My husband, who I lovingly refer to as Holy Spirit’s Mini-Me, weathered it all with much more grace than I did (shocker). When something wasn’t looking up to par, I would sputter and curse and cry and go lie down in the dusty hole and he would look for a solution. Grace, grace, grace. Sometime during this journey, I lost my ever-loving mind and began to binge-watch Christmas movies on Hallmark’s “Christmas in July”. I ate my weight in dusty junk one day and had serious inclinations to get into my KIA and run away to Canada. All this to say, I wasn’t “winning.” Constantly on the verge of tears, wrestling with frustration over the circumstance and shame over my discontent, I began to talk to myself out loud—a lot. I could see my marriage wasn’t really “winning” either. My life-partner, my champion, my Jesus with skin on, was tired of hearing me b**** and moan and complain about things that were out of our control. Finally, one day, he said, “Lisa, stop it. You have to stop complaining about what you have no control over. God is in this. It’s going to be okay. Now pull it together, woman.”
I will fast forward to better results.

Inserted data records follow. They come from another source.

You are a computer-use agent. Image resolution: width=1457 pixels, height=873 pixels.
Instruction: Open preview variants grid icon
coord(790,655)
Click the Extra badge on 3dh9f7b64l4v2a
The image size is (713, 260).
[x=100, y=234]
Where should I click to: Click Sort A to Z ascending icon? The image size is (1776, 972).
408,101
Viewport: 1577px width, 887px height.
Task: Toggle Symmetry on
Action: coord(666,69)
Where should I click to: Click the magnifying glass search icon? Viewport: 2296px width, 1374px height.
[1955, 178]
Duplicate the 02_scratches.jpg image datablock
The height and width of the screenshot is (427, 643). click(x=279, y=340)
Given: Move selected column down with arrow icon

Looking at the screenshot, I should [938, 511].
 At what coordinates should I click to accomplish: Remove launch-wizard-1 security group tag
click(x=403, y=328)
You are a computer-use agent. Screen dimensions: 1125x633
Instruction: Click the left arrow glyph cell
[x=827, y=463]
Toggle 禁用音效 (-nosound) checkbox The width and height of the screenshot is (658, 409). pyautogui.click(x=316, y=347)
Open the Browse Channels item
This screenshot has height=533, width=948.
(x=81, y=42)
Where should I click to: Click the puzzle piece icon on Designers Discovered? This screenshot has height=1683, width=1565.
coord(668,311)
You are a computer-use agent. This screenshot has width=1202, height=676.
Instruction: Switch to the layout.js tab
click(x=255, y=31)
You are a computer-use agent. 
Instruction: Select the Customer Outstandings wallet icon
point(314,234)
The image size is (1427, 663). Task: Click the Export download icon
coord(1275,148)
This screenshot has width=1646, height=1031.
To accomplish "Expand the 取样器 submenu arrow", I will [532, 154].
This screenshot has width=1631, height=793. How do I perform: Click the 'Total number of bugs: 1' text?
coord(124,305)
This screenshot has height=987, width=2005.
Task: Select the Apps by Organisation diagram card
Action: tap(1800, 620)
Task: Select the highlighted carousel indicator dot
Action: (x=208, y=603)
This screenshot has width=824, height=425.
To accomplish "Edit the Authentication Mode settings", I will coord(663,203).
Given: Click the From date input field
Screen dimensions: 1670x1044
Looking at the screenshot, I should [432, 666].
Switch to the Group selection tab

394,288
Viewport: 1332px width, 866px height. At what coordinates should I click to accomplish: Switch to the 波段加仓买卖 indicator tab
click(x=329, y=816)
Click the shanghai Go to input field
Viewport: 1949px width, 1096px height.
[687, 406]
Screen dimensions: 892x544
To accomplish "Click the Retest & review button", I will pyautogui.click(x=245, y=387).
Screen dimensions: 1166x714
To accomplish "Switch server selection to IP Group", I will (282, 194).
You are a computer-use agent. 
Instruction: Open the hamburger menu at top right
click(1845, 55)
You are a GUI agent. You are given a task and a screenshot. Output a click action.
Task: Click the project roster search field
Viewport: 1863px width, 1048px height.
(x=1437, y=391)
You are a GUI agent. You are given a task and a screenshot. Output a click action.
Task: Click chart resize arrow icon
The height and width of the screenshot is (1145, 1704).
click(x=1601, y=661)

We met a wonderful couple who came and worked like champs for 14 days (TWO WEEKS) and finished the rest of the work.
NOTE: In the middle of their work, their 17-year old was carjacked and beaten, and their home was shot up. One of the assailants was killed by police. They only asked for a few hours off to sleep. Oh my heavens, I wanted to take them all in under my wing and love them through their horrific ordeal. It was a wake-up call for yours truly.
As I write this, my home is put back together, clean as a whistle, and my new bathroom is a retreat from this crazy life now. Is it worth the umpteen thousands of dollars spent? I don’t know about that. But I believe I’m finally wrapping my peanut head around the truth that happiness doesn’t lie in beautiful things; it lies in the knowledge that my home is a safe haven for me and mine, and that God, whose ways I will never be able to fathom in this lifetime, loves me more than I will ever deserve or understand. I heard a Bible teacher once say, "You will get the same test over and over until you pass it. Good news is, it's an open book test."
I know what it means to lack, and I know what it means to experience overwhelming abundance. For I’m trained in the secret of overcoming all things, whether in fullness or in hunger. And I find that the strength of Christ’s explosive power infuses me to conquer every difficulty.
Post script: Johnny and I made an immediate decision to forgive the fellow who wronged us. It just isn't worth our peace and joy to walk in unforgiveness. Blessings to him and his future endeavors.